→ GEZEIGTE TEXTSTELLE:
Ein Besuch im Musikkindergarten Hamburg, Teil 3
Am 15. September 2010 wurde der Musikkindergarten Hamburg in den Schanzenhöfen mit Plätzen für 90 Kinder im Krippen- und Elementarbereich eröffnet. Träger ist die Stiftung Kindergärten Finkenau. Ihr Anliegen: Musik als Botenstoff für Bildung nutzen. Kooperationspartner sind Hamburgs Staatsoper und die Philharmoniker.
Gut ein Jahr nach der Eröffnung besuchte Erika Berthold den Kindergarten und wollte wissen, wie die Übertragung funktioniert: Taugt Musik als Botenstoff?
Im ersten Teil der Beitragsfolge ging es um das Konzept des Kindergartens. Im zweiten Teil war die Verbindung von Pädagogik und Musik zu erleben, um die es auch im Folgenden geht.
Kinder und Erwachsene haben sich in der großen Halle versammelt. Auch ein paar Eltern sind dabei. Mit dem Begrüßungslied werden zwei Sänger des Hamburger Staatsopernchors – Jürgen Ohneiser, Tenor, und Christian Bodenburg, Bass – sowie der stellvertretende Chordirektor Christian Günther, der die Sänger am Klavier begleiten wird, empfangen. Jürgen Ohneiser, den die Kinder schon kennen, stellt den Bassisten vor: »Das ist der Osmin, ein Gefängniswärter. Ich hau lieber ab, ihr müsst ihn rufen…«
»Osmin, Osmin!« rufen die Kinder. Christian Bodenburg tritt vor, fuchtelt mit den Armen, zieht eine furchterregende Grimasse und stimmt die Wutarie des Osmin aus Mozarts »Die Entführung aus dem Serail« an: »Oh, wie will ich triumphieren…« Er muss seine Stimme dämpfen, erzählt er später, damit die Kinder keinen Schreck kriegen. Natürlich fürchten die Kinder sich nicht, sondern staunen, wie tief der Mann singen kann, und klatschen begeistert.
Nun kündigt Jürgen Ohneiser eine Geschichte an. Sie handelt von Tamino, der sich bis über beide Ohren in Pamina verliebt hat. Um sie zu kriegen, muss Tamino eine Prüfung bei dem Priester Sarastro ablegen. »Wer will Sarastros Gehilfe sein?« fragt Jürgen Ohneiser. Etliche Kinder melden sich, bekommen blaue Fähnchen in die Hände, die sie als Gehilfen ausweisen, und werden aufgefordert, in die Kreismitte zu treten.
»Seid willkommen…«, tönt Sarastro bedeutungsvoll. »Prinz Tamino möchte sich unserer Prüfung stellen. Wenn ihr ihn für würdig haltet, so gebt mir ein Zeichen.« Die Gehilfen winken mit ihren Fähnchen. Eine große Geste Sarastros bringt sie zum Innehalten. Als Ruhe eingekehrt ist, stimmt Sarastro seine berühmte Arie aus Mozarts »Zauberflöte« an: »Oh, Isis und Osiris…« Aufs Neue sind die Kinder von Christian Bodenburgs tiefer Stimmgewalt fasziniert. Großer Applaus.

→ DATENAUSZUG:
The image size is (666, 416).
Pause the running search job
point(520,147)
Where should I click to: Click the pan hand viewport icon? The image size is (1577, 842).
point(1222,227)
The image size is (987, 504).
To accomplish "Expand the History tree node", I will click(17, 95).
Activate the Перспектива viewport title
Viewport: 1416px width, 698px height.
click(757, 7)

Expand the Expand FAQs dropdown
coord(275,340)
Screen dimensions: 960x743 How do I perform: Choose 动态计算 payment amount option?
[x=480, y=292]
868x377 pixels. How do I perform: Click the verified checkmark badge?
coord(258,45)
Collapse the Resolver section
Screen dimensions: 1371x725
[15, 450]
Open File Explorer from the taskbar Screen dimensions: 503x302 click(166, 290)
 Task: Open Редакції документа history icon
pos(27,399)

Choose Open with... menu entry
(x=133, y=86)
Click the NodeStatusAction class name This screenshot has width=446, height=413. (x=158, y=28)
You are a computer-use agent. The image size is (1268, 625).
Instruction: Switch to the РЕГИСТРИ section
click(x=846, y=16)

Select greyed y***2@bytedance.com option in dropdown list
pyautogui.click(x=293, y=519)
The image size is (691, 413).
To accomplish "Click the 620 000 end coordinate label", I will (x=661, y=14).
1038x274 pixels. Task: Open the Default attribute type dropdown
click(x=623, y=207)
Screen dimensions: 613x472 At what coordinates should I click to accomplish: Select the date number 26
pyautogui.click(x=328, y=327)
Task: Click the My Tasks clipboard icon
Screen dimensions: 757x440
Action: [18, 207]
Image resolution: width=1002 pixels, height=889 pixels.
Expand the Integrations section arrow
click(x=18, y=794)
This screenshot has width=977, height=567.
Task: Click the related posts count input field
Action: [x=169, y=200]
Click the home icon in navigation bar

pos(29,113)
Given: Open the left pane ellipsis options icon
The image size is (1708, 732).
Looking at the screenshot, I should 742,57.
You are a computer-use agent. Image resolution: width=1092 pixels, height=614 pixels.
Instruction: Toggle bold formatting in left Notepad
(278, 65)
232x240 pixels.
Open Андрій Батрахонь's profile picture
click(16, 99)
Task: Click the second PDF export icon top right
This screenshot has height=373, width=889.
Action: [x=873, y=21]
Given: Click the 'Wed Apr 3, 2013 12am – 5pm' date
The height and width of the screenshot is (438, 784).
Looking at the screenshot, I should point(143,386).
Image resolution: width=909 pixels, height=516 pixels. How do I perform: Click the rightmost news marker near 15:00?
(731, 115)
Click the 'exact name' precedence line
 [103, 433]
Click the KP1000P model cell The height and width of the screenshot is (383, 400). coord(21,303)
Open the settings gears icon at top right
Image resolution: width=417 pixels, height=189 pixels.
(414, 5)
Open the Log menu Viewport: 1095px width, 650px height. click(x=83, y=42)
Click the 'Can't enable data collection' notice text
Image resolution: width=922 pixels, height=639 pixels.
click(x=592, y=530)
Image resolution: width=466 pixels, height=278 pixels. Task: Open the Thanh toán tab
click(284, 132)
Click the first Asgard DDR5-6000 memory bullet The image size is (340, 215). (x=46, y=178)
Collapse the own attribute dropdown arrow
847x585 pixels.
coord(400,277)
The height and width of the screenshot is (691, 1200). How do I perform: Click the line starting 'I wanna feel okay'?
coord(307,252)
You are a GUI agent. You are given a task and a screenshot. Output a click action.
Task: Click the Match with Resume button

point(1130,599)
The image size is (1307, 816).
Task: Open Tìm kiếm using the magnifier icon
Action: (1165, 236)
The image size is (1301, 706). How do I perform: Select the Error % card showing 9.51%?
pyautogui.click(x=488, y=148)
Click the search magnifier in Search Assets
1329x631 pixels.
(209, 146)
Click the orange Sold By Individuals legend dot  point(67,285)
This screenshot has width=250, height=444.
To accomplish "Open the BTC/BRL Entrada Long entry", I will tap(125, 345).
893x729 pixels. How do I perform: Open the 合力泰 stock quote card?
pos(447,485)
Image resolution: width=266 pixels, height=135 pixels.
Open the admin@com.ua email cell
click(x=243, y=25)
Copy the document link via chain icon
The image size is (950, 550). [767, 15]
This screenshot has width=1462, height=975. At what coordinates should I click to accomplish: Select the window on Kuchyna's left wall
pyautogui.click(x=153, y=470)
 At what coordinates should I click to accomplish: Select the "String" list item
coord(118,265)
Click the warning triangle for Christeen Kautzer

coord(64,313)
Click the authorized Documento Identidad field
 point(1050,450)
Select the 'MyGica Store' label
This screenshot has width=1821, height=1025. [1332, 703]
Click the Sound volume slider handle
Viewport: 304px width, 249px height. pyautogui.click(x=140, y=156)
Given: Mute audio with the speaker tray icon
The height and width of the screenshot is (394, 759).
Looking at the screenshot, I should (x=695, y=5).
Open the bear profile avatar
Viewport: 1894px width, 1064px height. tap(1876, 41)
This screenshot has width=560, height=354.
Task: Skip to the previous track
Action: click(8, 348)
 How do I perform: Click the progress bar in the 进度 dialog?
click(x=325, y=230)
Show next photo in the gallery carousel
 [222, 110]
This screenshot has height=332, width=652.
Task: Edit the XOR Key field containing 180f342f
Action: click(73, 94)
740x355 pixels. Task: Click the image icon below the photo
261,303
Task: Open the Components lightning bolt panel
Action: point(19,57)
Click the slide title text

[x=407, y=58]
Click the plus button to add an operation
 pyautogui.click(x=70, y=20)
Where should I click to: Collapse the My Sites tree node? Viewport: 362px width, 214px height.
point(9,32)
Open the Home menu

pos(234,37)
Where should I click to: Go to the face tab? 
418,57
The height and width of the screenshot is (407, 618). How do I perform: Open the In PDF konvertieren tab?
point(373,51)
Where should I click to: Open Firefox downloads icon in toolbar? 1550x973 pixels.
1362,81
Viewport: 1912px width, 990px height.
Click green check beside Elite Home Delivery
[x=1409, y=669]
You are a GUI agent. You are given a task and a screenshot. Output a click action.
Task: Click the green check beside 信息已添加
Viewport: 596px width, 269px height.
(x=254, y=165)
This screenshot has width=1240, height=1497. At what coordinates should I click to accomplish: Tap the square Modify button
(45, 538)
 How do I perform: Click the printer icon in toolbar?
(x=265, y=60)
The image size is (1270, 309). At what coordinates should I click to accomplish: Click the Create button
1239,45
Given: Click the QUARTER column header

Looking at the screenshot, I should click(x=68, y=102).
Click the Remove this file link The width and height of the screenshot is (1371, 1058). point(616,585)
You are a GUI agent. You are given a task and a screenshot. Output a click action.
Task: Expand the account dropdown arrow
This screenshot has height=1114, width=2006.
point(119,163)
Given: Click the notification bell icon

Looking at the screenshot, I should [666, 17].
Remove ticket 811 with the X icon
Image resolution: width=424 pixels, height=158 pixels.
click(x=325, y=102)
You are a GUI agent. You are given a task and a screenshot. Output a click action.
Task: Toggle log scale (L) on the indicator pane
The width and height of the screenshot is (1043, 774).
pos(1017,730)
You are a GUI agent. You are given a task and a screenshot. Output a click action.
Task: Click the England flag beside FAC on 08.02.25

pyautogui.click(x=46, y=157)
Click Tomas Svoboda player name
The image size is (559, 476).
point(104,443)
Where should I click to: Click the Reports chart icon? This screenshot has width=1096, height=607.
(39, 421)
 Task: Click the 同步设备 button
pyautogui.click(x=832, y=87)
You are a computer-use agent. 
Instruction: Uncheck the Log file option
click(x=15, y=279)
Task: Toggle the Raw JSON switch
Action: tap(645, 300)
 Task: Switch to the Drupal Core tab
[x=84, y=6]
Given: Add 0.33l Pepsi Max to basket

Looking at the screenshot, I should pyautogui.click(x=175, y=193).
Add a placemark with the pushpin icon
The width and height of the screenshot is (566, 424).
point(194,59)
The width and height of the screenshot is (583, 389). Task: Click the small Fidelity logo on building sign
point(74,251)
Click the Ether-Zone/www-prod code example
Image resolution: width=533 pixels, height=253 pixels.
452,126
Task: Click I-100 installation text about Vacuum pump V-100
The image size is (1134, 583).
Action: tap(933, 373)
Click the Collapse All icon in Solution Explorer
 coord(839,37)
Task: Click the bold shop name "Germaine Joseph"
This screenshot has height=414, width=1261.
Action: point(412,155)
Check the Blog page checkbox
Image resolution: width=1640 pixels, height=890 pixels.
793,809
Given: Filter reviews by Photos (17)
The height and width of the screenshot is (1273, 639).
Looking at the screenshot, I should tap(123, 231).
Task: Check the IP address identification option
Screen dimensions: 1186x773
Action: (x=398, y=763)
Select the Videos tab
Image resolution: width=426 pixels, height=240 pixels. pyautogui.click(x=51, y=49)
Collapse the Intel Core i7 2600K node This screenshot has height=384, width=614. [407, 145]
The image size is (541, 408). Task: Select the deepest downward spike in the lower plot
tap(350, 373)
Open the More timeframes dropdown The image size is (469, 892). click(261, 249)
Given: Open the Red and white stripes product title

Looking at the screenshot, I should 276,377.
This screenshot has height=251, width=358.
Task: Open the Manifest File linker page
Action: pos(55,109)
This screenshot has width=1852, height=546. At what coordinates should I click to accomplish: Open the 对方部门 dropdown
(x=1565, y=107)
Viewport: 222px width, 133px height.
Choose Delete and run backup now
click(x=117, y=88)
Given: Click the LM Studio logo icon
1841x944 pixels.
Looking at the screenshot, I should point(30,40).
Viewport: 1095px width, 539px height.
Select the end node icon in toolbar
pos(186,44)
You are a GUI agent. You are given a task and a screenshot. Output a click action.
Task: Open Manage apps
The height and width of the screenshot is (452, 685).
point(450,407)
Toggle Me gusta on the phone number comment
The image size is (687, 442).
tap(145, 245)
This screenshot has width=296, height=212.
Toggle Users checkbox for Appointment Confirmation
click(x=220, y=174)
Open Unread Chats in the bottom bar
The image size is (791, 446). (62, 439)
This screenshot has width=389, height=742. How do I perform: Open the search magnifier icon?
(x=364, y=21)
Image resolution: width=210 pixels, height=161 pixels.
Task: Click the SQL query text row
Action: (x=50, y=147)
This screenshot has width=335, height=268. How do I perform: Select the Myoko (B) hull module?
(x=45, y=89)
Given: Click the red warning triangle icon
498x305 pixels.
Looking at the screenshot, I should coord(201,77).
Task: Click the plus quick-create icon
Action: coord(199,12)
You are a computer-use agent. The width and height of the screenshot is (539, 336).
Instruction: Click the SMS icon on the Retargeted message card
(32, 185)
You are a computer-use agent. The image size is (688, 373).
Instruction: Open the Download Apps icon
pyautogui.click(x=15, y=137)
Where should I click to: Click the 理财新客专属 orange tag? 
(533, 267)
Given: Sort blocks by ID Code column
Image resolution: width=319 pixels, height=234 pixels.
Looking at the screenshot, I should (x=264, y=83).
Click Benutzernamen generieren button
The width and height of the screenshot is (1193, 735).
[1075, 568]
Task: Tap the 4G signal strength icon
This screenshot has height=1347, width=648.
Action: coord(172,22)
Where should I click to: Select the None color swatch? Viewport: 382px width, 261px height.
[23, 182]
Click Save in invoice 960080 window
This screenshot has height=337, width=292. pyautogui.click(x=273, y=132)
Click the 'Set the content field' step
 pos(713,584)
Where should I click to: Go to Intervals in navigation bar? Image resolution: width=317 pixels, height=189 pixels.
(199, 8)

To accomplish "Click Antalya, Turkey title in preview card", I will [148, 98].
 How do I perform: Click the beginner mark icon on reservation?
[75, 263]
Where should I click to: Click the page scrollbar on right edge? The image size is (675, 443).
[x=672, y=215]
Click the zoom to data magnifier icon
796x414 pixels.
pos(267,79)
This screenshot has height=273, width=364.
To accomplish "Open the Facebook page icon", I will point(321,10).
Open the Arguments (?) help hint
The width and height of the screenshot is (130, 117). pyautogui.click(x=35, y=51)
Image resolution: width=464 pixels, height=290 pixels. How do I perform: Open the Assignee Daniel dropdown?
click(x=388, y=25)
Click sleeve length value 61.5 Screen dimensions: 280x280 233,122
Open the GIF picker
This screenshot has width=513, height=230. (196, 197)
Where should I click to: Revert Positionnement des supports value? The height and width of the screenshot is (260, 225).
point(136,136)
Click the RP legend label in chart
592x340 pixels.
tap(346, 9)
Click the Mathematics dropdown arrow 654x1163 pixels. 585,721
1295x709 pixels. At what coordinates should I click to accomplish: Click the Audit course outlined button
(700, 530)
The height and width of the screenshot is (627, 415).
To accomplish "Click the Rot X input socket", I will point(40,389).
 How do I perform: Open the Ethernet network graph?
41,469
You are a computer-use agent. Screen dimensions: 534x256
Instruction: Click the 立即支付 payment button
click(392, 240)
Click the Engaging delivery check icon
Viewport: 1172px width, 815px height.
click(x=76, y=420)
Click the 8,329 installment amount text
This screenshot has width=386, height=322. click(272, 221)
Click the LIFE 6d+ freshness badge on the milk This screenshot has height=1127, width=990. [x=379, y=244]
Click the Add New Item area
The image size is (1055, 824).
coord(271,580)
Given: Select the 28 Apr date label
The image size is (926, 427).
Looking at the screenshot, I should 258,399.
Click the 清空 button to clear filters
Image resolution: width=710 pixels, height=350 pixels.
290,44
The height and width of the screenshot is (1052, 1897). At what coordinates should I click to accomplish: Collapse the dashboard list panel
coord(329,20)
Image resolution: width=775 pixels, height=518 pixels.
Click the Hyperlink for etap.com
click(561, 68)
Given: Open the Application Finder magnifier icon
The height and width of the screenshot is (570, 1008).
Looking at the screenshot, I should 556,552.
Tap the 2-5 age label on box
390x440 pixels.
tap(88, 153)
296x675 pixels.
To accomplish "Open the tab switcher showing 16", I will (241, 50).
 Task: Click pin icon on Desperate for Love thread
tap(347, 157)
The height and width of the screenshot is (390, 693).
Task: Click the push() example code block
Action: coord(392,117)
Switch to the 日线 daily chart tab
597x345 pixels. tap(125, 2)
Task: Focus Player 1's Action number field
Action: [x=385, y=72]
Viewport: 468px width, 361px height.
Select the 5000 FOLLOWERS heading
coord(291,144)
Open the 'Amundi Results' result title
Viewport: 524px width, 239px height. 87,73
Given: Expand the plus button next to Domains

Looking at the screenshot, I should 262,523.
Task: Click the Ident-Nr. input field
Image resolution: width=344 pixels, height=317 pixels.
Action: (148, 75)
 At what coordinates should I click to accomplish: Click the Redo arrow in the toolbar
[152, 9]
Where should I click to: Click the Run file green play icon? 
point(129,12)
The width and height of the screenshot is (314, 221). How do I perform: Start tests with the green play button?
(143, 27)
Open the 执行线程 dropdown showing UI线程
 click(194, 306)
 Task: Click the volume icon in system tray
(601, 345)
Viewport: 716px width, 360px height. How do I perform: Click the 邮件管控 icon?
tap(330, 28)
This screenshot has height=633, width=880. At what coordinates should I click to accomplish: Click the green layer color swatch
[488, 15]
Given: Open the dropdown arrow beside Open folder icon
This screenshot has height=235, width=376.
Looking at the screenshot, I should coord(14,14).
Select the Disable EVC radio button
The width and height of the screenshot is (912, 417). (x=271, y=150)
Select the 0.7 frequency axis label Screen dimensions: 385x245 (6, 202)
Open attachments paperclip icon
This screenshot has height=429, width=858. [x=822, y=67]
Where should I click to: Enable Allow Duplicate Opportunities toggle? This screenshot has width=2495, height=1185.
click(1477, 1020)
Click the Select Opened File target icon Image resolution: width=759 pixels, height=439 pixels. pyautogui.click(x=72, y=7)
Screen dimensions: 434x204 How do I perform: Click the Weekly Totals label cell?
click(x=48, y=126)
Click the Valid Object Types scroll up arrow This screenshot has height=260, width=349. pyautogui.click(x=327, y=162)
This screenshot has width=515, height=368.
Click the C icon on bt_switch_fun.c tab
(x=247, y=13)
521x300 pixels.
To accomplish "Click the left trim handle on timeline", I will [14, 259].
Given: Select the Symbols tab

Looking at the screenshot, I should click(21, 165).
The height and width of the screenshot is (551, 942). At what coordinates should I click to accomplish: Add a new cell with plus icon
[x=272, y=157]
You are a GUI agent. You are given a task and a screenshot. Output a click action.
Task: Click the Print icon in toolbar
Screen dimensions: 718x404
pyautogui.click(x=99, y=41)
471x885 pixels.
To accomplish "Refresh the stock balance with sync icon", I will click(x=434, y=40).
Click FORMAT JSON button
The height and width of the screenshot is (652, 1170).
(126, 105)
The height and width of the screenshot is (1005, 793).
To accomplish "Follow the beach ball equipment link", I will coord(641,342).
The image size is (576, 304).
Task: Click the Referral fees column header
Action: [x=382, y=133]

→ GESTELLTE AUFGABE: Wer ist laut dem Text über den Musikkindergarten Hamburg Träger des Kindergartens?

→ VOLLSTÄNDIGE ANTWORT: Die Stiftung Kindergärten Finkenau.